Let $k$ be a field with a norm $|\cdot|$ and $\hat{k}$ its completion regarding this norm (with induced norm). We denote by $|k| \subseteq \mathbb R$ the values of the norm in $\mathbb R$. The question is:
Is the (analytic) closure $\overline{|k|}$ of $|k|$ in $\mathbb R$ equal to $|\hat k|$?
If no, does this hold for non-archimedian norms, i.e. if the norm comes from a valuation?
It is clear that $|\hat k| \subseteq \overline{|k|}$ and equality holds for discrete norms, the question is now given a sequence in $k$ whose norm converges, can we construct a Cauchy-sequence in $k$ with the same norm-limit.
An idea of a counter-example would be $k=\mathbb R(X_1, X_2, \dots)$ the quotient-field over the polynomial ring with countably many variables and valuation $$\nu(X_i)=\lambda_i \in \mathbb Q \text{ with } 1<\lambda_1< \lambda_2 < \dots \text{ and } \lim \lambda_i =\sqrt{42}$$ but I don't see how to prohibit a Cauchy-sequence with the same norm or to construct such one (both should be sufficient for either a proof or refute the statement for valuations).
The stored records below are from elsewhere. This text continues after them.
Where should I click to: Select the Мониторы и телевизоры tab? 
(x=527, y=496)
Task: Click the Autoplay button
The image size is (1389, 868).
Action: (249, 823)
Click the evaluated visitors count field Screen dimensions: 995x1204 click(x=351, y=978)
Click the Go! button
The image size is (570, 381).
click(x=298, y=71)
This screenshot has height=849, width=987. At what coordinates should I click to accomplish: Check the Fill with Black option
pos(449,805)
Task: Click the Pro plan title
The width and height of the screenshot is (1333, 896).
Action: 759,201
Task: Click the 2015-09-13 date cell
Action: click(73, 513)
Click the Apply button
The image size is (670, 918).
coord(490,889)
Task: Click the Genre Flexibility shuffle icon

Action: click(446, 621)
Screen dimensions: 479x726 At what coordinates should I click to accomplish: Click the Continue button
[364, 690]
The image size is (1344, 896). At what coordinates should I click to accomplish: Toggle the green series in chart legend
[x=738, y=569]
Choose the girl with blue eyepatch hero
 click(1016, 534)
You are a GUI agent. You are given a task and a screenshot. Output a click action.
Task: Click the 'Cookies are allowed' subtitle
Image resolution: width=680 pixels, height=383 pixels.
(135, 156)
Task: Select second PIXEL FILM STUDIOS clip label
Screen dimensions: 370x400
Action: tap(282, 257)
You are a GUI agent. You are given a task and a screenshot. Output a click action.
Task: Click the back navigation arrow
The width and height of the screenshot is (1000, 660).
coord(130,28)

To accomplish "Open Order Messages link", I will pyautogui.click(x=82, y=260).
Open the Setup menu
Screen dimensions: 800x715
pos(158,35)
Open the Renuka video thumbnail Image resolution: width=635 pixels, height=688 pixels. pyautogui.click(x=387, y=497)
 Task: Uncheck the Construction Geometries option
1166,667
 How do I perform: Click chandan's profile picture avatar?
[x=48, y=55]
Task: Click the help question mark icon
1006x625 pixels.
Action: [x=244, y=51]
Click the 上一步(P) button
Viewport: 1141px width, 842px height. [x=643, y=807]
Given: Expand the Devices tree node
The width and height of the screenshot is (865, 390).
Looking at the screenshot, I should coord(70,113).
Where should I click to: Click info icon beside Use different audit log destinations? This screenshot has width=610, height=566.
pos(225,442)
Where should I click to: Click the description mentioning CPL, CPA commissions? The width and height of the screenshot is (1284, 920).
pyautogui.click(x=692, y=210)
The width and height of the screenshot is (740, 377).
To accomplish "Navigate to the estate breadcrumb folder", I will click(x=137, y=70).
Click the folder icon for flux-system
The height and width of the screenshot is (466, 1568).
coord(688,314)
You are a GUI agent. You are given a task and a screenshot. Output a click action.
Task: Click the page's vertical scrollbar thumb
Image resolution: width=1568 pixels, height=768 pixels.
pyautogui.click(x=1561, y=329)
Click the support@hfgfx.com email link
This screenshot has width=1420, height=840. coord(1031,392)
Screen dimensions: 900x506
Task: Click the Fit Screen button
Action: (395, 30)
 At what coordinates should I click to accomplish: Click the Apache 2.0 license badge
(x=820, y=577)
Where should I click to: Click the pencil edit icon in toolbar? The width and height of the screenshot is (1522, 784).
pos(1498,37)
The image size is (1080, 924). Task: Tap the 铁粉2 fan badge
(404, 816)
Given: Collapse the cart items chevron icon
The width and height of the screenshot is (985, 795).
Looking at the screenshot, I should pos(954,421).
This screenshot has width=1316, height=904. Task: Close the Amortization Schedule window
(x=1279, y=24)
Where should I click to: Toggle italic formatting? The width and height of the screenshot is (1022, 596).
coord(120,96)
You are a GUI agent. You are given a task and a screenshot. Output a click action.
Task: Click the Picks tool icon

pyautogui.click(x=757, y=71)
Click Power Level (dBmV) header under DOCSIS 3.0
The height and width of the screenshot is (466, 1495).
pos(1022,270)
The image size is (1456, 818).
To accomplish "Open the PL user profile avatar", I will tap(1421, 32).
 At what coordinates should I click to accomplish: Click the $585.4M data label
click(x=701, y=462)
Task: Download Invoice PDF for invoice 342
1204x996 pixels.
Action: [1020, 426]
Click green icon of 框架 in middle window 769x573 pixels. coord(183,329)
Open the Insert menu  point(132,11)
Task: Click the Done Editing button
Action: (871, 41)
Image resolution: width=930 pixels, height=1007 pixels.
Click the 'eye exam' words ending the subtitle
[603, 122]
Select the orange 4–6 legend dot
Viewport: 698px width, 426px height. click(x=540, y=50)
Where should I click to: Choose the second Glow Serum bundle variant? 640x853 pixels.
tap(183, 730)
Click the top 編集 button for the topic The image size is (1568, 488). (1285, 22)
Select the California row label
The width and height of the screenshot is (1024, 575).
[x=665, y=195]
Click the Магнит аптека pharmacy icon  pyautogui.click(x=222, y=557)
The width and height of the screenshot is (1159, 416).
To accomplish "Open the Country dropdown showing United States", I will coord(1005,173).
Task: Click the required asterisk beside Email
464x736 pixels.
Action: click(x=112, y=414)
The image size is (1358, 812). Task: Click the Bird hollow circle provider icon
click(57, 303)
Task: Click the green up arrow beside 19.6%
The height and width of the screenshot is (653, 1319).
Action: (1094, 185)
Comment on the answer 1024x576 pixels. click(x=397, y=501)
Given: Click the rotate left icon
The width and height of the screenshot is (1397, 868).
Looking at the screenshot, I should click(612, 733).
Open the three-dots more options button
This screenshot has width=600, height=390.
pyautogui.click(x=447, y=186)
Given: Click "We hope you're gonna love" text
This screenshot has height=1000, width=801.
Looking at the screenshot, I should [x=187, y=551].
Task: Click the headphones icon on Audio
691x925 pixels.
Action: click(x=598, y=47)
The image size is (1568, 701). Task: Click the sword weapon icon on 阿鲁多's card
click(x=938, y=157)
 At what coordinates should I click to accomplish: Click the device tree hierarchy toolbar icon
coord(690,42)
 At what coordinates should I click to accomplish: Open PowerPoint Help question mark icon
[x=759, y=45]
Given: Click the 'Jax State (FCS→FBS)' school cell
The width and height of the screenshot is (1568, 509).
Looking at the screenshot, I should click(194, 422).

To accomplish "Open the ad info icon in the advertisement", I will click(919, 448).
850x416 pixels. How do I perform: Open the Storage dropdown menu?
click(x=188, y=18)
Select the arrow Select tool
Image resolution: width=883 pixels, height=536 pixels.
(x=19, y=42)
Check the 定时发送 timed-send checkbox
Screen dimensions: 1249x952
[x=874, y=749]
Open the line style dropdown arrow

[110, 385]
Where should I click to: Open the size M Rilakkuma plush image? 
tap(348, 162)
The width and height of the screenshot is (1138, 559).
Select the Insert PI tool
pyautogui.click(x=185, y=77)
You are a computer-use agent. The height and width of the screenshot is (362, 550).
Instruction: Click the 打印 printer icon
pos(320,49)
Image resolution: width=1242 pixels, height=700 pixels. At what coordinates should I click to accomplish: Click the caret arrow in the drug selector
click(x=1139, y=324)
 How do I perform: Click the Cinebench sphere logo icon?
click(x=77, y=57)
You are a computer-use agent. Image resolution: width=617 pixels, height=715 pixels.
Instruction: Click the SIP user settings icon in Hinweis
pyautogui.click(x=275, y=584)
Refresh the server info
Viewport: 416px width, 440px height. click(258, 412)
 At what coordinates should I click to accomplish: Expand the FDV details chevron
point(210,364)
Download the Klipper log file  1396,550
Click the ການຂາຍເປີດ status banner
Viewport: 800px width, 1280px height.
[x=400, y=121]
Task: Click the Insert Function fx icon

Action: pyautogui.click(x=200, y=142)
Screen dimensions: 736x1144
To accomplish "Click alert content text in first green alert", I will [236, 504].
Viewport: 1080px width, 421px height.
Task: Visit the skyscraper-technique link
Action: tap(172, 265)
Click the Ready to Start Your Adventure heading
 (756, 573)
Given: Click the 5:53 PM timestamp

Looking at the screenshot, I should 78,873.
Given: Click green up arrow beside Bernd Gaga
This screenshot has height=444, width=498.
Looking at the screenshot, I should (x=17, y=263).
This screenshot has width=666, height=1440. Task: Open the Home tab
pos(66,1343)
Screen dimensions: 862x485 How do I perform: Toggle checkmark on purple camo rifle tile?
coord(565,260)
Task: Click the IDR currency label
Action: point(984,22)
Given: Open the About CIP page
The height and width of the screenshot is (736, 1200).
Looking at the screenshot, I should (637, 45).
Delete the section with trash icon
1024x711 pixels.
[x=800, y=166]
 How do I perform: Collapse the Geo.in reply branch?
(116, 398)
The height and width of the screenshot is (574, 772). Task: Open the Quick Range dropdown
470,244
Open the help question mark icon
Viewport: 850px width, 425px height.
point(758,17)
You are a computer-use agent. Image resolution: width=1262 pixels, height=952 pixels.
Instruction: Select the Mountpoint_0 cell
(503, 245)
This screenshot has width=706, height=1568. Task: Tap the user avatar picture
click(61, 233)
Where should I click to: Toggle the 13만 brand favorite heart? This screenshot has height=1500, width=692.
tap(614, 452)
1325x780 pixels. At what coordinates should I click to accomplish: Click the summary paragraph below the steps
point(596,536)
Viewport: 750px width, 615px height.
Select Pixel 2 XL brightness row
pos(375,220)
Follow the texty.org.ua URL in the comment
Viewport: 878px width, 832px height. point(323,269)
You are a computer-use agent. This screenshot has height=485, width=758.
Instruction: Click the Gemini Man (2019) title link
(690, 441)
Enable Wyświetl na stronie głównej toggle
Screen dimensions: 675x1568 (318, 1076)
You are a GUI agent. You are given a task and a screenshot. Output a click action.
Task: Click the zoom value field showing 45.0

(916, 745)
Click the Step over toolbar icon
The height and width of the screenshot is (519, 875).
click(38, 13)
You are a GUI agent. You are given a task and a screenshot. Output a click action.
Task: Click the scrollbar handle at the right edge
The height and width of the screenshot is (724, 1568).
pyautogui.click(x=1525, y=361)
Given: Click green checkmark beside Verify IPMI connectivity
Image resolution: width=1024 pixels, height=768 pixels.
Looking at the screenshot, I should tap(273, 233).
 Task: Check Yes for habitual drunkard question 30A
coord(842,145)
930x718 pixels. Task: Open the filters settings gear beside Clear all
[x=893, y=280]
If you prefer you can also choose $(\lambda_i)$ to be a decreasing sequence.
For $k=\overline{\mathbb{Q}}_p$ (the algebraic closure of the field of $p$-adic numbers), $|k|=|\hat{k}|=p^{\mathbb{Q}}\cup\{0\}$. If $\overline{|k|}$ means usual "topologic" closure of $|k|$ (in $\mathbb{R}$), then $\overline{|k|}=\mathbb{R}_{\geqslant 0}$. Does this answer the question?